● **To do**:
Scan the entries line by line and return those with "dropdown".

Collected data
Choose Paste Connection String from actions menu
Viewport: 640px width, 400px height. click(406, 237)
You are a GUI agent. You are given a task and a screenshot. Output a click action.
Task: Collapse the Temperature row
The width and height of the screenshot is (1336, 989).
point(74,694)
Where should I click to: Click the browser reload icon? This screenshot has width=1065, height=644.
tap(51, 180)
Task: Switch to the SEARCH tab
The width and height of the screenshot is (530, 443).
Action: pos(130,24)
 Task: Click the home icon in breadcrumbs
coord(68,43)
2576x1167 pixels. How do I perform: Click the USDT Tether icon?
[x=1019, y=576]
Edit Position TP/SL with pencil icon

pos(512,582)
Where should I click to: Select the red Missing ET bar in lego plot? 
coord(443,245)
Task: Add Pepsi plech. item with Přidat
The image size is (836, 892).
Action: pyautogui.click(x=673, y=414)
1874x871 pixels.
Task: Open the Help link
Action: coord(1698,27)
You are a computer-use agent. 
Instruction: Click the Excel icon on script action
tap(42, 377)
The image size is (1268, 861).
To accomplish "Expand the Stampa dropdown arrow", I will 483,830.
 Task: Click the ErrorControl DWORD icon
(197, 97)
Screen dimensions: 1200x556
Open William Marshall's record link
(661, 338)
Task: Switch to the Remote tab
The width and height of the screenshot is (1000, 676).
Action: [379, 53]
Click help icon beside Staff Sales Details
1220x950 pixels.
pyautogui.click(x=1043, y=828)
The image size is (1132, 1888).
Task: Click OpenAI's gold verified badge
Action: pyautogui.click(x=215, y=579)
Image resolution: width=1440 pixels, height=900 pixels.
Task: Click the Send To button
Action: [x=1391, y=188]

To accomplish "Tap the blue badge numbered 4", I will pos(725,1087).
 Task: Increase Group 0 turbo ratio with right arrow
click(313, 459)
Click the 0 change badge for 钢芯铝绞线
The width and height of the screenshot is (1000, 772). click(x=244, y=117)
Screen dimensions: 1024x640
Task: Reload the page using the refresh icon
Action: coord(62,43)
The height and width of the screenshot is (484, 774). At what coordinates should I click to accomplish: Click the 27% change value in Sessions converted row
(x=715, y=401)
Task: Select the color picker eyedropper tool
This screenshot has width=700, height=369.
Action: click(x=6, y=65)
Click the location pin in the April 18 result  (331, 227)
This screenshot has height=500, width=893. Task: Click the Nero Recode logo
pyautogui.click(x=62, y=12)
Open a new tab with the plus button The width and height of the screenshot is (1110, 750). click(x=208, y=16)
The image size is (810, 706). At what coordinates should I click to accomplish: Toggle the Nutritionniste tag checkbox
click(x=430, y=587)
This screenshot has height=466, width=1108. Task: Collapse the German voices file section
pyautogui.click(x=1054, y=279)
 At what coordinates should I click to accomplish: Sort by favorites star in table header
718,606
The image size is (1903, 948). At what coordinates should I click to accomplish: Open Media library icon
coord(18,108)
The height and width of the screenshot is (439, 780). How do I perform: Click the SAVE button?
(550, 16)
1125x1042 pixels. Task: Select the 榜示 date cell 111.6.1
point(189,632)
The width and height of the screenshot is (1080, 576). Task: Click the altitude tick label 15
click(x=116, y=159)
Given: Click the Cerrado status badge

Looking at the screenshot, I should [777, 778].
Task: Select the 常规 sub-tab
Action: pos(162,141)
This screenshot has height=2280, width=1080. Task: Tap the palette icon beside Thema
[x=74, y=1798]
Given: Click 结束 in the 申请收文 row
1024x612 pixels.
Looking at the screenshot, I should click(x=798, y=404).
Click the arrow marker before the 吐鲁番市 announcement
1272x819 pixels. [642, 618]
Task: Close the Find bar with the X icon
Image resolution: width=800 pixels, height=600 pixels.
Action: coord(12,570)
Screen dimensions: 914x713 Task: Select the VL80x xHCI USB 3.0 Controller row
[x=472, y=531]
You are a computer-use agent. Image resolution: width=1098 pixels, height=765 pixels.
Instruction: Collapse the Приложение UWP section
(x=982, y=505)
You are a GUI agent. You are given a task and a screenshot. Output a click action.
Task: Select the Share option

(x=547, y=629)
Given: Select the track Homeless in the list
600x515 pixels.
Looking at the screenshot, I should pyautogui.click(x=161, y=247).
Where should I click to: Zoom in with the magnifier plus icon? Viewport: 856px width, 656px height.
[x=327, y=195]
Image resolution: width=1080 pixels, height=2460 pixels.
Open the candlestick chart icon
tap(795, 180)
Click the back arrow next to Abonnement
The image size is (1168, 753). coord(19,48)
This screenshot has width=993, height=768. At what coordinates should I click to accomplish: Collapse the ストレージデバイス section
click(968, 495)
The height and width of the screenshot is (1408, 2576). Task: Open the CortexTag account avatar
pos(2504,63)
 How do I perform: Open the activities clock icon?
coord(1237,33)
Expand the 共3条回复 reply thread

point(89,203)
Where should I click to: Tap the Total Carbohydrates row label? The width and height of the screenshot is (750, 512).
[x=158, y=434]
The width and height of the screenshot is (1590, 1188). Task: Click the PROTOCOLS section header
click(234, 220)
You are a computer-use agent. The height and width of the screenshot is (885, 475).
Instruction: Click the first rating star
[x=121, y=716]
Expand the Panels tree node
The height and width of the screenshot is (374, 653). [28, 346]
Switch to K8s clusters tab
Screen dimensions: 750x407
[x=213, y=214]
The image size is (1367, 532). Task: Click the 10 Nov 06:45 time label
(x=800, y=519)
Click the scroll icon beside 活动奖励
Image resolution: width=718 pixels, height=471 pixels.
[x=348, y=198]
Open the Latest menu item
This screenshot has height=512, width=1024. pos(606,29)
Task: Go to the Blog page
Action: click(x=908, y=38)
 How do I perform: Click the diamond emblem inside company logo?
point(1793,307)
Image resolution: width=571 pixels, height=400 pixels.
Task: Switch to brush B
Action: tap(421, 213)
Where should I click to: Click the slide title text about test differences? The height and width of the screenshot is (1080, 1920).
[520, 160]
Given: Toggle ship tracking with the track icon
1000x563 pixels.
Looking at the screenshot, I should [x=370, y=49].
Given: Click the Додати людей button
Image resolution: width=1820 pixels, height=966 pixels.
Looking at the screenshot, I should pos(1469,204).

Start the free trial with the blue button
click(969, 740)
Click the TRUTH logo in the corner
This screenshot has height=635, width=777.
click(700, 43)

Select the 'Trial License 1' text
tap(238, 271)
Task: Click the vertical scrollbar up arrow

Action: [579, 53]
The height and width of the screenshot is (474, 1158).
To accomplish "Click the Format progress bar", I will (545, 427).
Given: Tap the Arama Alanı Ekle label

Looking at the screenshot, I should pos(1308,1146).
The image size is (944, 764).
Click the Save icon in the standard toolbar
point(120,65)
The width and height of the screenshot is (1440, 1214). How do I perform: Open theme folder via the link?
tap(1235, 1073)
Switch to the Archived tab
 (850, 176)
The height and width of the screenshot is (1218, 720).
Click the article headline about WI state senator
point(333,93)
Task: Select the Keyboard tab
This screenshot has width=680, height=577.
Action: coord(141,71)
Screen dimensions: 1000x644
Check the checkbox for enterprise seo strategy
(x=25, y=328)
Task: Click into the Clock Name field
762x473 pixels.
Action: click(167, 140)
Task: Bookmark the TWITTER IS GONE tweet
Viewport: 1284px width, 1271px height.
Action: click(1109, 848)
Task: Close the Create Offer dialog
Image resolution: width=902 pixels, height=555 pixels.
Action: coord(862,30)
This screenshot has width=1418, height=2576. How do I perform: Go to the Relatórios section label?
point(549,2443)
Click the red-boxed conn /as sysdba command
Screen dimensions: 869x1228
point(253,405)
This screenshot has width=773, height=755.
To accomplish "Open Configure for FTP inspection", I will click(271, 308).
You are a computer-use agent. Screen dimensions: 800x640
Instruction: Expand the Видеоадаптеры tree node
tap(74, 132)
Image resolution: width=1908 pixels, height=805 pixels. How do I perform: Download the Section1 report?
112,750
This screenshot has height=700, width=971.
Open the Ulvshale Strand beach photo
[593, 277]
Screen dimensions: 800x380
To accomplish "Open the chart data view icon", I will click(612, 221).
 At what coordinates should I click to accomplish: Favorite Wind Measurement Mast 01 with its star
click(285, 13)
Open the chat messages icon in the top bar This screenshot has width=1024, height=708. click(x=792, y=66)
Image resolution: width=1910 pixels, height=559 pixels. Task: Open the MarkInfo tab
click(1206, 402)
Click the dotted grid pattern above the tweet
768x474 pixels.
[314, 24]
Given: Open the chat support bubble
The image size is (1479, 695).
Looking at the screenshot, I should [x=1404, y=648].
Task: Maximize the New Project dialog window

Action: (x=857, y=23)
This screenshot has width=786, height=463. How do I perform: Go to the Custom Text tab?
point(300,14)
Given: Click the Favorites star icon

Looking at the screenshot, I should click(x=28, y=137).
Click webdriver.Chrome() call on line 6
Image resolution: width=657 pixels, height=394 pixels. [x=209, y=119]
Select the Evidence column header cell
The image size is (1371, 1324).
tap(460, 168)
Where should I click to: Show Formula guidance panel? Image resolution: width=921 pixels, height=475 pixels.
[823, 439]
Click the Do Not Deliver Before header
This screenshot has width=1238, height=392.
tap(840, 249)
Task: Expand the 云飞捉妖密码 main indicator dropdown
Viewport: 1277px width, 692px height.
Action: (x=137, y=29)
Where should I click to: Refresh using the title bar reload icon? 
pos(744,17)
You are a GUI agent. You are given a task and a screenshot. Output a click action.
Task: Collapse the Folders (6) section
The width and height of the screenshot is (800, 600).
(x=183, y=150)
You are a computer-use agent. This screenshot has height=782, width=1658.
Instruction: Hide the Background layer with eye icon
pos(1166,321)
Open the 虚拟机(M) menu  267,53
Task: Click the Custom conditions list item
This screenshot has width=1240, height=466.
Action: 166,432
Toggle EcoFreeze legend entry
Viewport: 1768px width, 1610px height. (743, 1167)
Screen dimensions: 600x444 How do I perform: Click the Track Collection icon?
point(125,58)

● **Response**:
To accomplish "Expand the Stampa dropdown arrow", I will 483,830.
Task: Expand the 云飞捉妖密码 main indicator dropdown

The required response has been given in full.